Under The Baseball Network's original plan, the All-Star Game would alternate between NBC in even-numbered years and ABC in odd-numbered years. After the All-Star Game was complete, ABC took over coverage with what was to be their weekly slate of games under the Baseball Night in America banner. ABC was scheduled to televise six regular season games on Saturdays or Mondays in prime time. NBC would then pick up where ABC left off by televising six more regular season Friday night games. Every Baseball Night in America game was scheduled to begin at 8 p.m. Eastern Time (or 8 p.m. Pacific Time if the game occurred on the West Coast). A single starting time gave the networks the opportunity to broadcast one game and then, simultaneously, cut to another game when there was a break in action.

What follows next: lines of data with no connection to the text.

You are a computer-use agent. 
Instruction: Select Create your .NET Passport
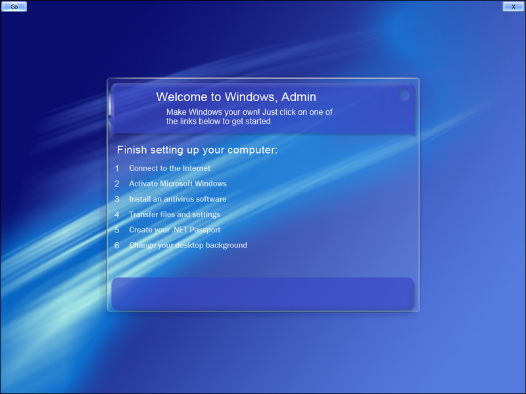[175, 230]
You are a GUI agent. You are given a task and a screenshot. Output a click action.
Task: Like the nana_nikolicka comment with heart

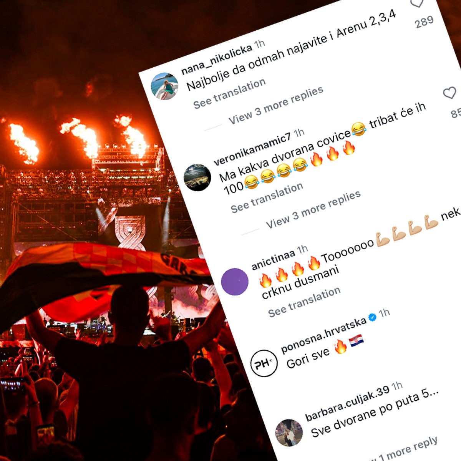pyautogui.click(x=417, y=3)
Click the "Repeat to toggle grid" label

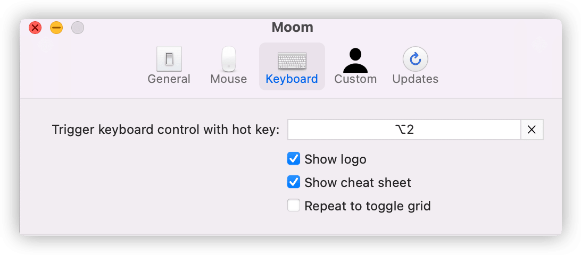point(368,206)
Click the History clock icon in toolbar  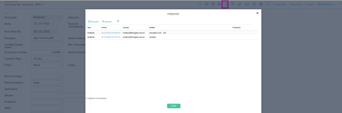(x=225, y=4)
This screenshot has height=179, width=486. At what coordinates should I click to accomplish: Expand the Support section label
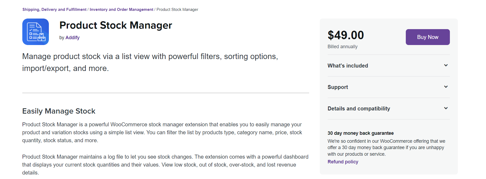pyautogui.click(x=338, y=87)
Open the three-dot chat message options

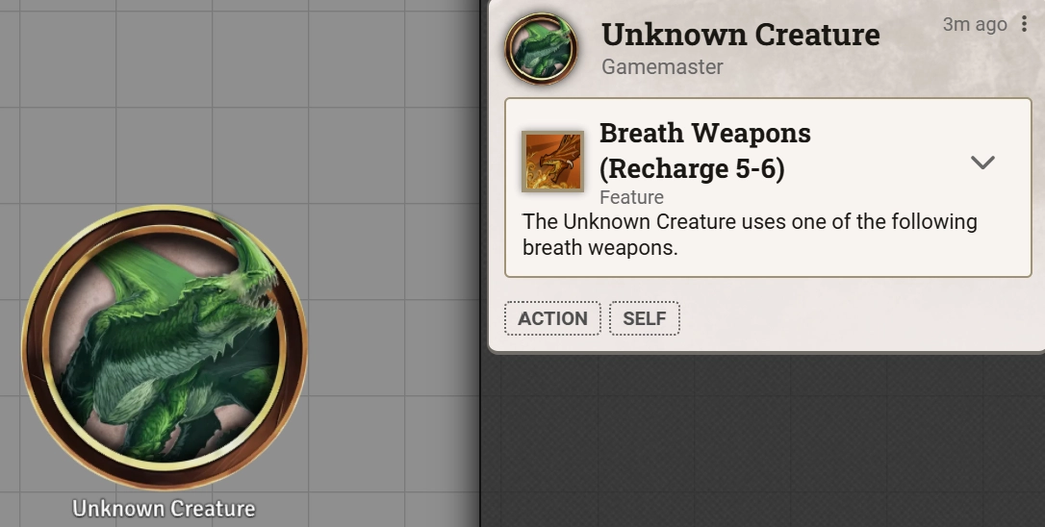1025,24
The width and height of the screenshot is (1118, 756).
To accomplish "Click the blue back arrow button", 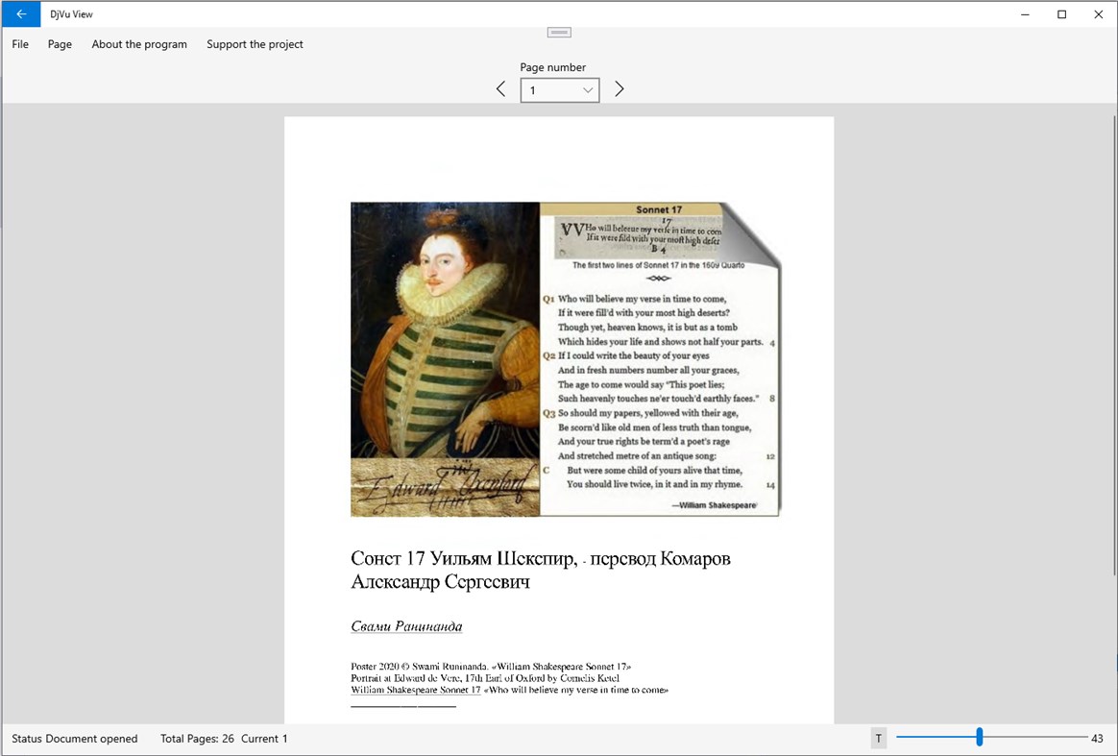I will (21, 14).
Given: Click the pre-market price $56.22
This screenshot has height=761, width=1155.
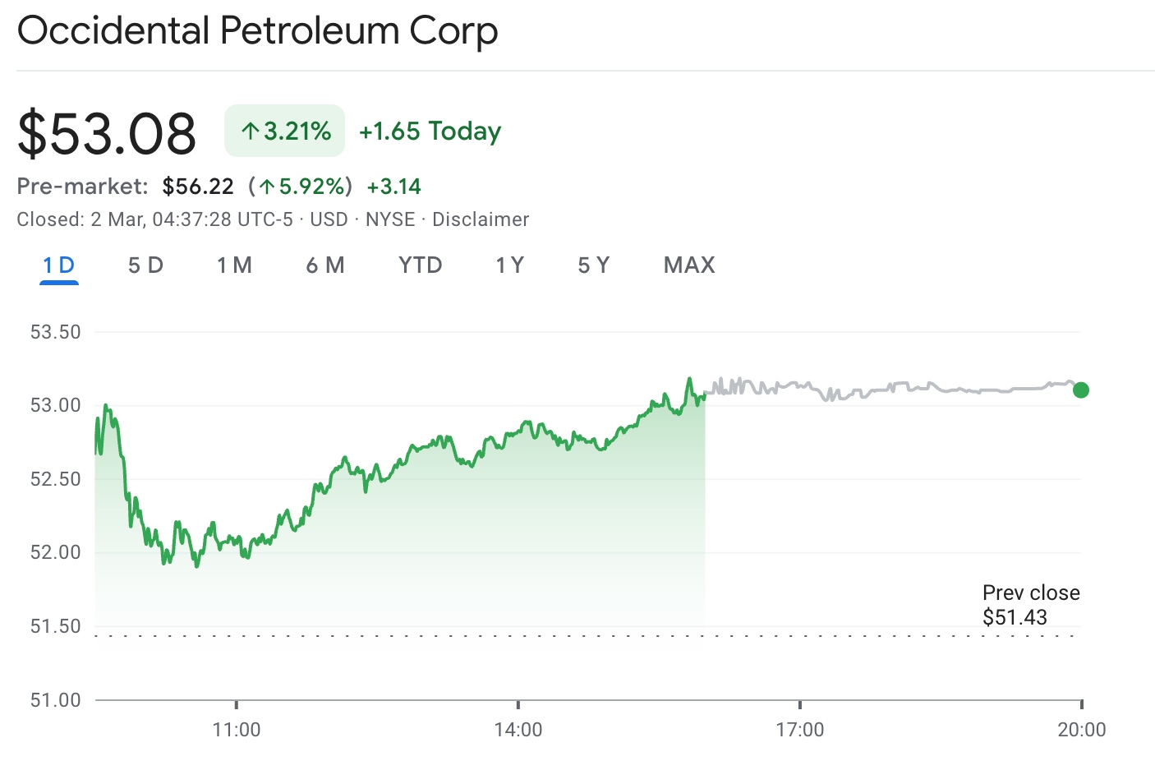Looking at the screenshot, I should tap(198, 187).
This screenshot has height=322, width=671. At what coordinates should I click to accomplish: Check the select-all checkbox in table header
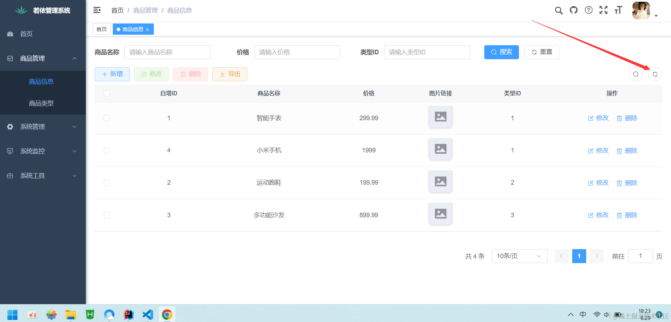107,93
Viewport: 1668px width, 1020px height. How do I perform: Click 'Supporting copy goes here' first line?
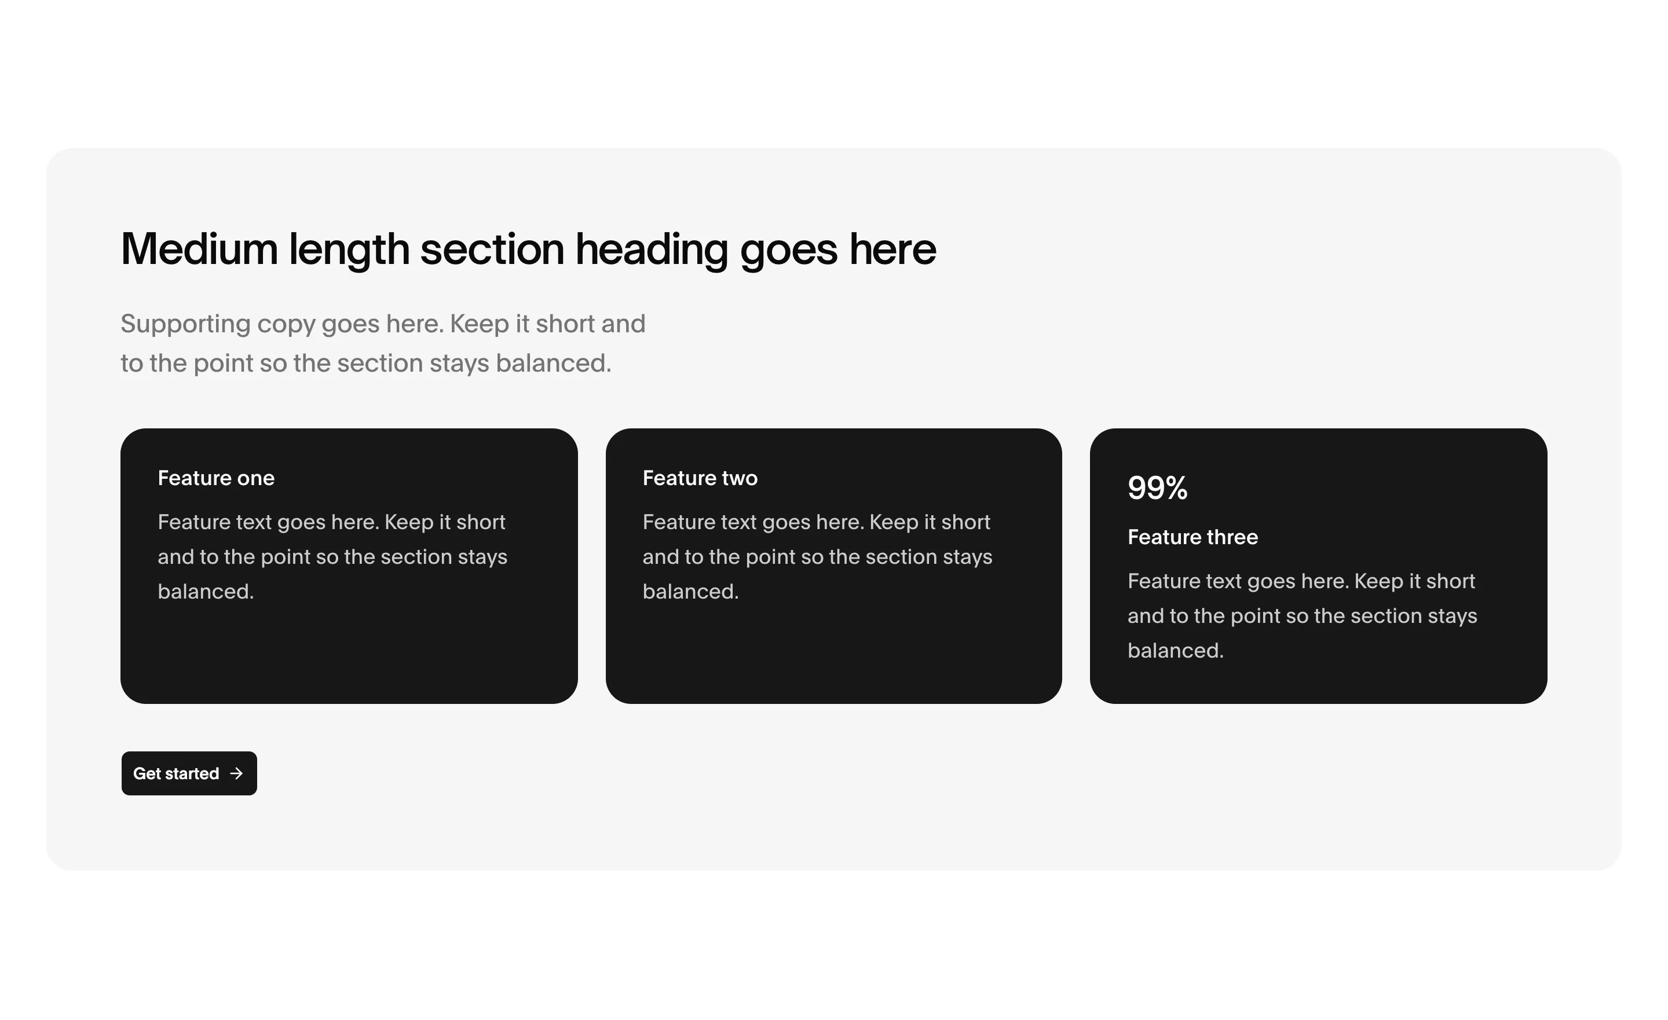[282, 324]
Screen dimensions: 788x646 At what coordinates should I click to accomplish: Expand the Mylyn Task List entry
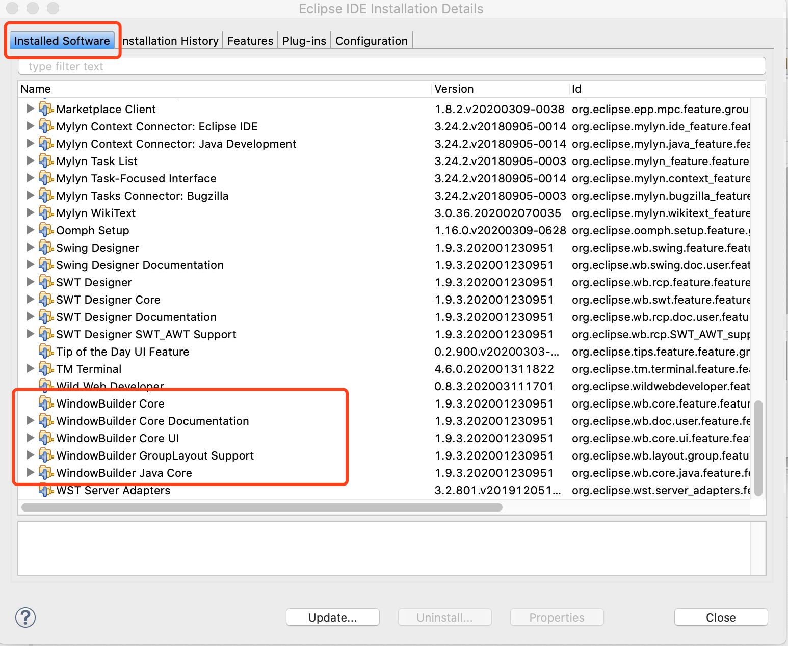31,161

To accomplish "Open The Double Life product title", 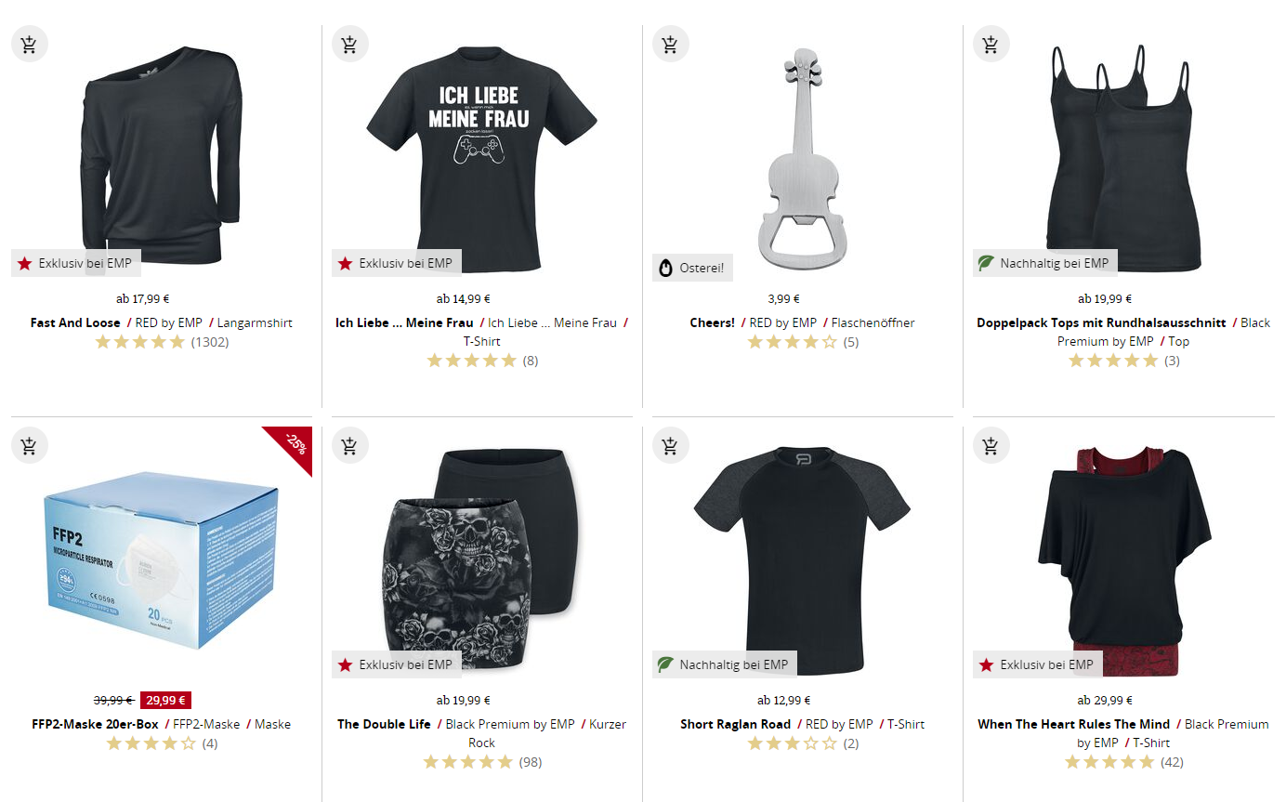I will tap(384, 724).
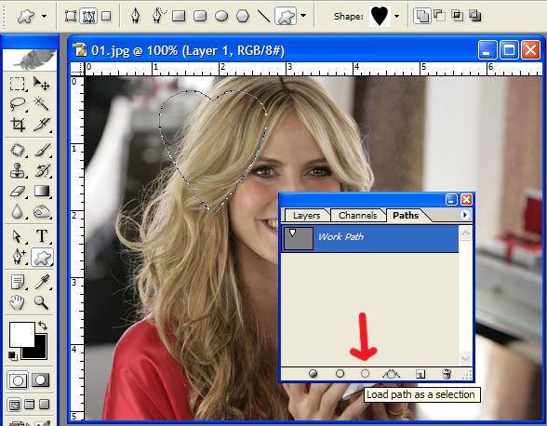Swap foreground and background colors arrow
The width and height of the screenshot is (547, 426).
pos(43,326)
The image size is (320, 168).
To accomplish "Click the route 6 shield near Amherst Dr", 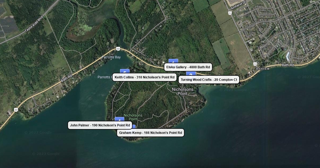I will (230, 13).
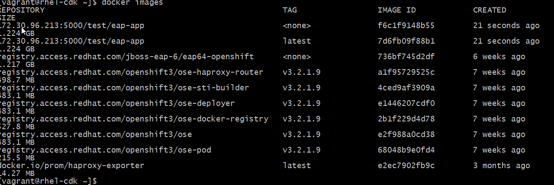554x185 pixels.
Task: Click the TAG column header
Action: (290, 10)
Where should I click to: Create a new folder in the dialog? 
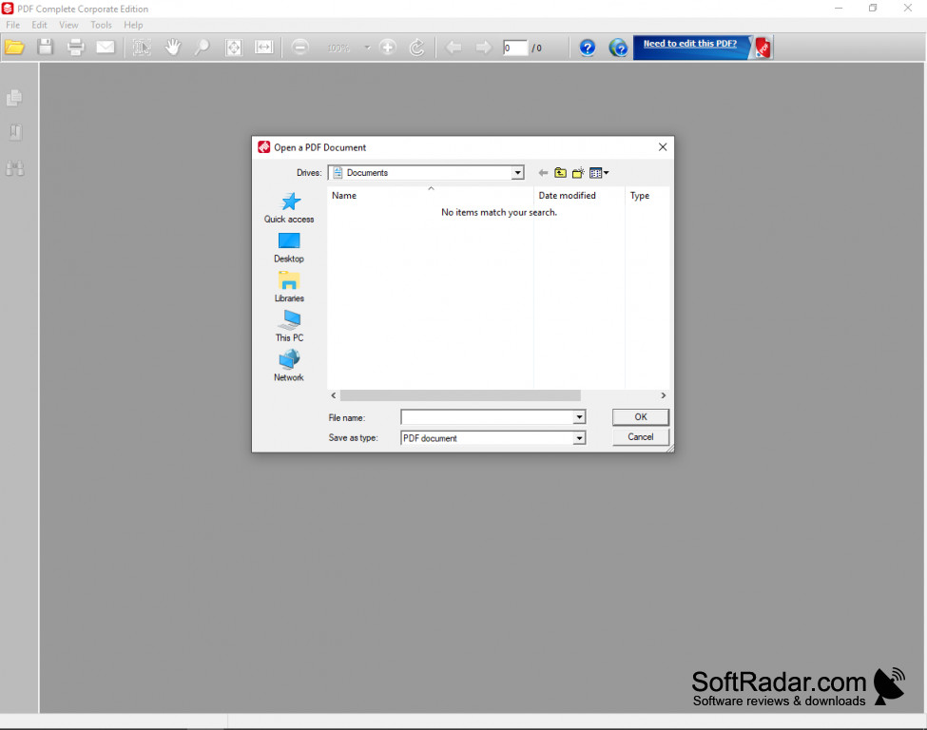(x=578, y=172)
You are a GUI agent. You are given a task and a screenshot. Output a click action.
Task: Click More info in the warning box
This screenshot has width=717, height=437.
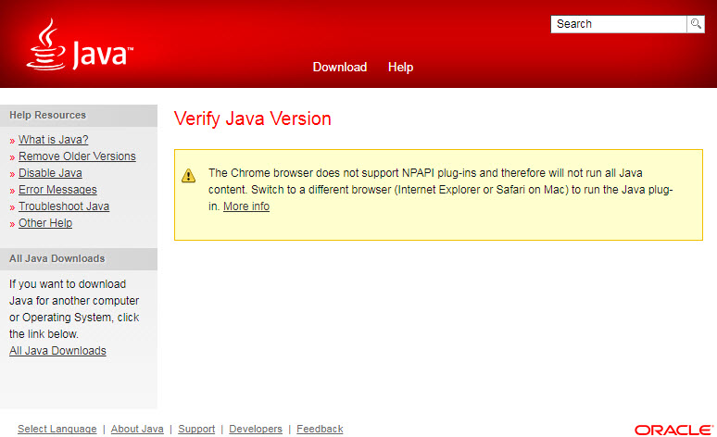pos(246,206)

The networks had exclusive rights for the twelve regular season dates, in that no regional or national cable service (such as ESPN or superstations like Chicago's WGN-TV or Atlanta's WTBS) or over-the-air broadcaster was allowed to telecast a Major League Baseball game on those dates. Baseball Night in America (which premiered on July 16, 1994) usually aired up to fourteen games based on the viewers' region (affiliates chose games of local interest to carry) as opposed to a traditional coast-to-coast format. Normally, announcers who represented each of the teams playing in the respective games were paired with each other. More specifically, on regional Saturday night broadcasts and all non-"national" broadcasts, TBN let the two lead announcers from the opposing teams call the games involving their teams together.

Postseason coverage would have also alternated between the two networks. In even-numbered years, NBC would have the rights to the All-Star Game and both League Championship Series while ABC would have the World Series and newly created Division Series.

When the player's strike began on August 12, ABC had only aired games on four of its six scheduled dates, while NBC's slate was supposed to begin on August 26.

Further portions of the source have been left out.